Document passage:
The third claim (claim C) was for
REM to repay Wavelengths R3.42 million being the management fee
referred to above. The claim
was based on enrichment, alternatively
the provisions of s 42(3) of the Close Corporations Act 69 of 1984
(the
Close Corporations Act). The
fourth and fifth claim (claims D
and E) were similar to that of the third, save that they were for the
payment of R4.56 million
received by REM in 2009 and R300 000
received by the first respondent as a ‘salary’ in March
and April of 2010. The
sixth claim (claim F) was for the
rectification of the register of shareholders and directors in
Turquoise Moon, the eleventh respondent.
The seventh claim (claim G)
was
for
rectification
of the register of shareholders and the directorships in Davprop. The
eighth claim (claim H) was for an order authorising
the release of
the sum of R501 088.91 paid into the trust account of Ramsay Webber,
the appellants’ attorneys, in part satisfaction
of the debt
owed to the first appellant. The ninth claim (claim I) was for R187
861.80, being a claim for damages arising from
unpaid costs orders in
the winding-up applications heard by Meyer J. In respect of all
claims the appellants sought an order that
the respondents be made
jointly and severally liable, the one paying the others to be
absolved for the costs of the action.
[30] In respect of claim
A, the court a quo ordered the first respondent, within 15 days of
the order, to account to the first appellant
and to debate with him
all relevant dealings since 30 November 2007, the first respondent to
pay the costs. The court dismissed
claim B but made no order as to
costs. In respect of claim C, the court ordered REM to pay Mr Pollock
in his capacity as liquidator
of Wavelengths R3.42 million, the
fourth respondent to pay the costs. The court dismissed claim D, Mr
Pollock to pay the costs.

Provided material:
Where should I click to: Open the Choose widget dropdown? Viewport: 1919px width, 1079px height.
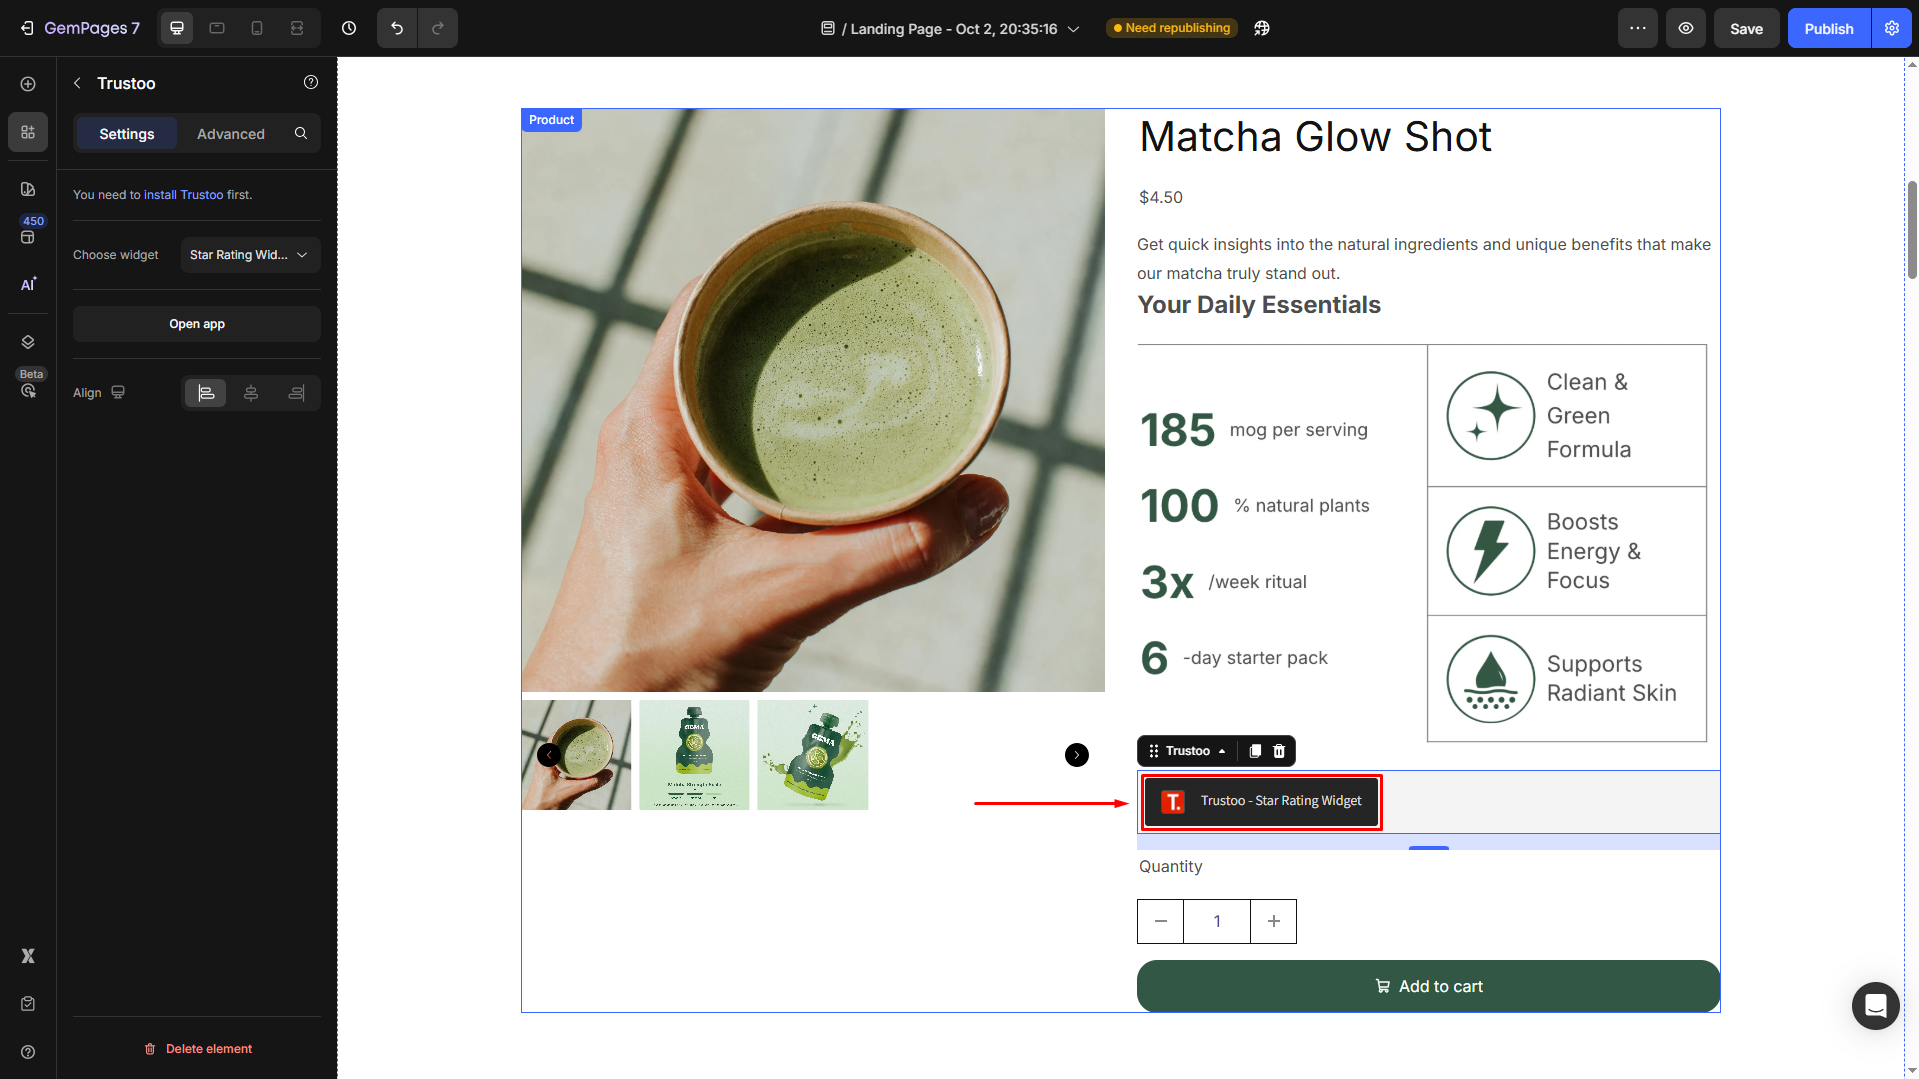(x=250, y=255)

Written task 1: Translate this sentence from the judgment excerpt into Spanish: "The court dismissed claim D, Mr Pollock to pay the costs."
Written task 2: List every distinct sum of money, in rand, that the judgment excerpt mentions. Give each amount only once.
Written task 3:
Answer these questions from the judgment excerpt:
(a) Into whose trust account was the sum of R501 088.91 paid?
(b) Within how many days of the order did the court a quo require the first respondent to account to the first appellant?
(c) Which respondent is Turquoise Moon?

Task solution 1: El tribunal desestimó la reclamación D, con las costas a cargo del Sr. Pollock.

Task solution 2:
- R3.42 million
- R4.56 million
- R300 000
- R501 088.91
- R187 861.80

Task solution 3:
(a) Ramsay Webber, the appellants' attorneys
(b) 15 days
(c) The eleventh respondent